Considering the September announcement by the CMS Acting Administrator Kevin Weems promising a higher level of transparency and accountability at his agency, this is hardly an example of either from most observers’ perspective. [J. Young “New Medicare Chief Promises Accountability” TheHill.com Sep 12, 2007)] 68,000 beneficiaries will lose their support between July and December, with no explanation other than the terse “not meeting statutory requirements” comment, an no data backing up the comment at all, other than the first six months’ report.
On balance, i.e. over all eight MHS provider organizations, the six-month report was not positive, as far as financial savings were concerned. While savings were achieved, in terms of lower monthly costs for program participants vs. non-participant controls, when the management fee charged by the providers were included, none of them had achieved the 5% savings minimum set by CMS. In fact, two of them ended up adding to the total costs that Medicare had to pay for participants.
On the other hand, six of the eight had achieved net savings after their management fees were counted. One, in fact, saved a net 4%, though only two others achieved over 1%, namely 1.1% and 1.5%, while the others achieved only a fraction of 1%. This may be the “statutory requirement” that caused the negative decision about Phase I, though without data on the subsequent two years, it is impossible to tell whether similar results were achieved in the longer period. [N. McCall, et al. “Evaluation of Phase I of Medicare Health Support (Formerly Voluntary Chronic Care Improvement) Pilot Program Under Traditional Fee-for-Service Medicare” CMS/Medicare]
The MHS example is but one in a series of federal reports that have concluded that DM doesn’t work, where all have treated DM as if it were a single intervention form, rather than the widely varying forms that are, in reality, used by different suppliers thereof. There are far more than eight DM providers involved in the study, so the results only apply to their results, not to what others have achieved, or even what these same providers have achieved with other populations, payers, and requirements.
As one of the people speaking in the Health Leaders Media audio feature cited above argued, this is tantamount to the federal government testing a selection of eight drugs used for different patients and conditions, and making an overall judgment about the efficacy of all drugs used for all patients for all conditions. It is an absurd attempt on the face, and one that fails utterly to fulfill government’s role as a source of information that can help anyone.
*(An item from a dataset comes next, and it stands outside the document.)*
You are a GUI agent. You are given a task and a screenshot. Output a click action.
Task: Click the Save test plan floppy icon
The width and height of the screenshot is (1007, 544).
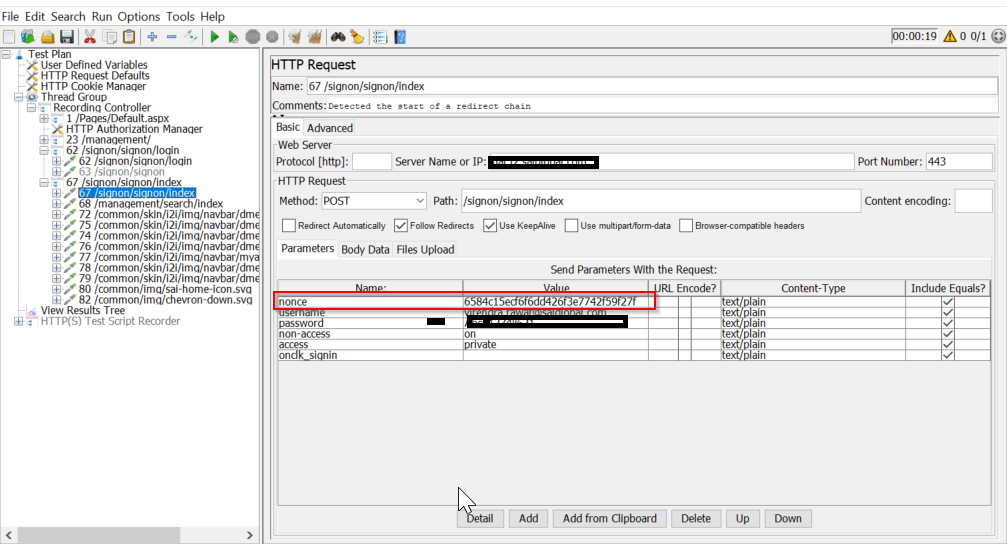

If CMS had cited the data that caused them to reach their negative conclusion, and it showed that none of the eight providers involved had achieved any of the desired results, that would be one thing, but even then limited to these eight and this unique situation. Yet it adds to the already significant number of previous reports that condemn DM without mentioning the cases where it has worked even for CMS, among the different participants in its demonstrations.
Whether CMS has chosen to be an enemy of DM and its providers is unclear, but it is certainly behaving and reporting in a way that damages the hopes of chronic disease patients and DM providers, while apparently learning nothing useful in the process, for themselves, patients or providers. Shame on CMS!